Jan Filip Libicki, senator PO, chce napisać projekt ustawy, likwidującej etaty związkowe w zakładach pracy – dowiedział się portal tvp.info.
Związkowcy protestują przeciw rządowym planom zrównania i podniesienia wieku emerytalnego kobiet i mężczyzn do 67. roku życia. Od grudnia NSZZ "Solidarność” zbiera podpisy pod wnioskiem o referendum w tej sprawie. Zebrała ich już ponad 1,5 miliona. Największy polski związek zawodowy zapowiada też szereg protestów na ulicach Warszawy, również podczas Euro 2012.
Zdaniem senatora Jana Filipa Libickiego, związki zawodowe zachowują się nieodpowiedzialnie. – Podwyższenie wieku emerytalnego to rzecz strategiczna z punktu widzenia przyszłości naszego kraju. Są obszary, które dla zachowania interesów państwa nie powinny być poddawane pod referendum – mówi portalowi tvp.info.
– Ktoś tym panom powinien powiedzieć "stop”. Najlepiej, żeby zrobił to rząd. Jeśli jednak tego nie zrobi, jestem gotów wystąpić z senackim projektem ustawy, ograniczającym przywileje związków zawodowych – dodaje.
Jan Filip Libicki uważa, że etaty związkowe powinny zostać zlikwidowane. Przywołuje przykład byłej brytyjskiej premier Margaret Thatcher, która w latach 80. znacznie ograniczyła związkowe przywileje. – Do tej pory rozmowy ze związkowcami kończyły się tak, że przyjeżdżały delegacje z kilofami i innymi rekwizytami. Musimy pokazać związkowcom, że też dysponujemy środkami nacisku – dodaje.
Z tezami senatora PO polemizuje rzecznik prasowy NSZZ "Solidarność” Marek Lewandowski. – Nie jest prawdą, że związki zawodowe mają w Polsce rozbuchane przywileje.
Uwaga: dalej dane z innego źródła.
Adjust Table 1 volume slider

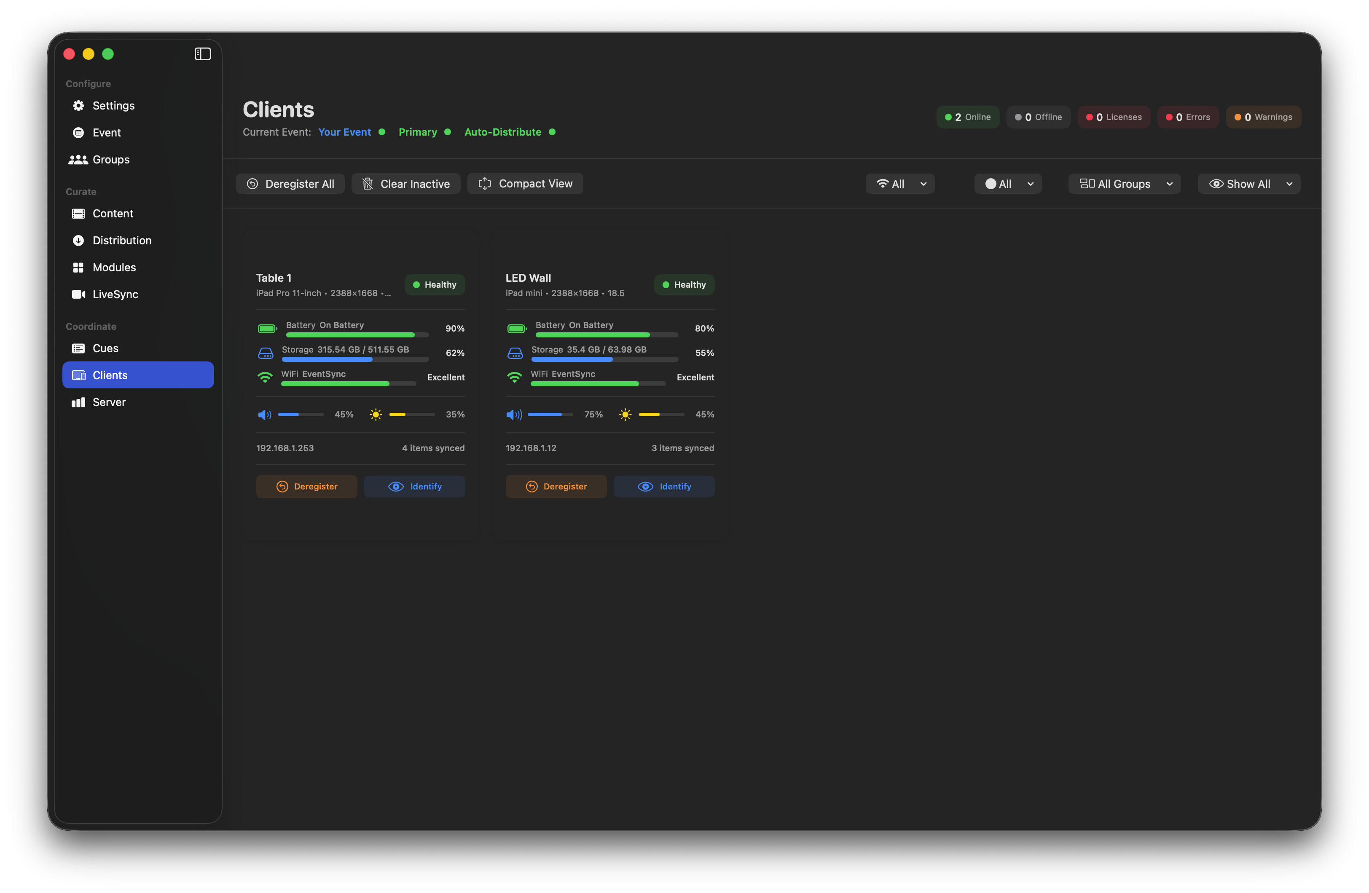pyautogui.click(x=300, y=414)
Spójrzmy na zachód Europy. Po drugiej wojnie światowej szybko rozwijał się gospodarczo, mimo silnej roli związków zawodowych – komentuje.
– Podniesienie wieku emerytalnego to tylko otwarcie pola konfliktu. Chcemy pracować z rządem nad prawdziwą reformą, która uwzględniałaby uszczelnienie systemu emerytalnego i stworzenie zachęt dla pracodawców, by zatrudniali osoby po 50. roku życia – zapowiada.
I dodaje: Jeżeli rząd jednak spróbuje przepchnąć swój projekt kolanem, będziemy protestować wszystkimi dostępnymi metodami. To będą długie, uciążliwe protesty.